Relpax's prospects have been the subject of some discussion lately because of the role the drug plays in Pfizer's attempt to break up the proposed merger between Warner-Lambert Co. and American Home Products Corp. and to force a Pfizer/ Warner-Lambert union instead.
Pfizer and Warner-Lambert struck a deal two years ago to co-market and share profits from the cholesterol-lowering drug Lipitor, which Warner-Lambert developed. Lipitor since has become a blockbuster, expected to generate some $4 billion in sales this year, and the central prize in the current merger battle. (Bates USA, New York, one of two Warner-Lambert agencies, handles Lipitor.)
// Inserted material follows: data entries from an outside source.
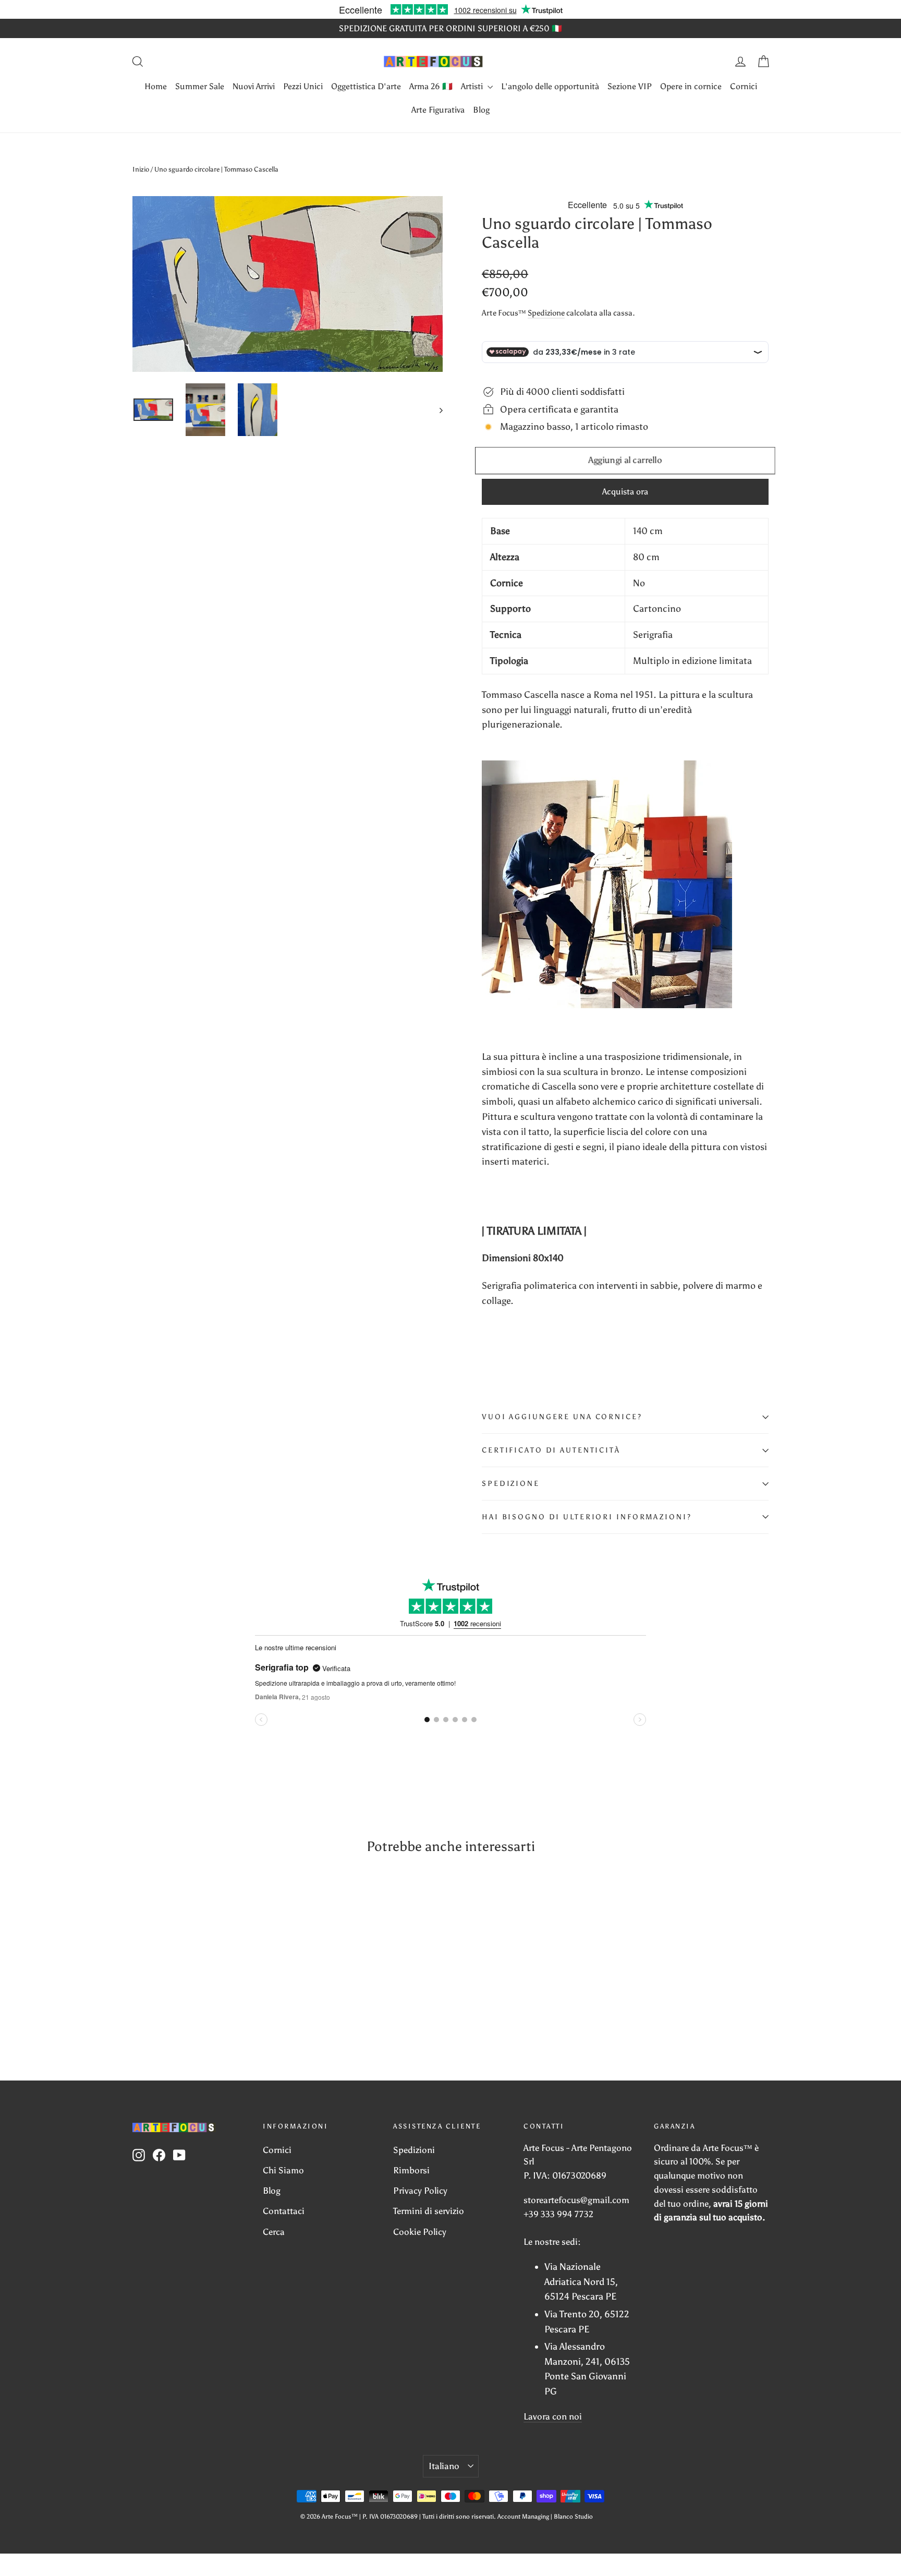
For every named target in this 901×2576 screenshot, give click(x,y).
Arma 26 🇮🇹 (431, 86)
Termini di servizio (428, 2211)
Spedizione (546, 313)
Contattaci (284, 2211)
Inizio (140, 169)
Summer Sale (199, 86)
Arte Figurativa (438, 110)
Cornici (743, 86)
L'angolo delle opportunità (550, 86)
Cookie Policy (419, 2232)
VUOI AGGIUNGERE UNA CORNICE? (562, 1416)
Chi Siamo (283, 2170)
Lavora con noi (552, 2416)
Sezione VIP (629, 86)
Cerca (274, 2232)
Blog (481, 110)
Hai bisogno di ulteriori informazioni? (586, 1516)
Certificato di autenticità (551, 1450)
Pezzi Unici (303, 86)
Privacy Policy (420, 2190)
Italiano (444, 2466)
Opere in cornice (691, 86)
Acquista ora (625, 492)
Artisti (473, 86)
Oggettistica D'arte (366, 86)
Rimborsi (411, 2170)
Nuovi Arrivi (254, 86)
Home (155, 86)
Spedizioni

In exchange for a share of the Lipitor windfall, the agreement called for Pfizer to share profits with Warner-Lambert on a drug Pfizer developed; this summer, Pfizer said Relpax would fill that role. If Relpax's sales don't approach Lipitor's success, Pfizer has given Warner-Lambert the option to take a larger share of Lipitor profits or share in the success of another Pfizer drug.
The matter, however, is currently in court because Warner-Lambert filed a lawsuit seeking to nullify the Lipitor agreement after Pfizer launched a hostile takeover bid, and Warner-Lambert said it still intends to merge with American Home Products.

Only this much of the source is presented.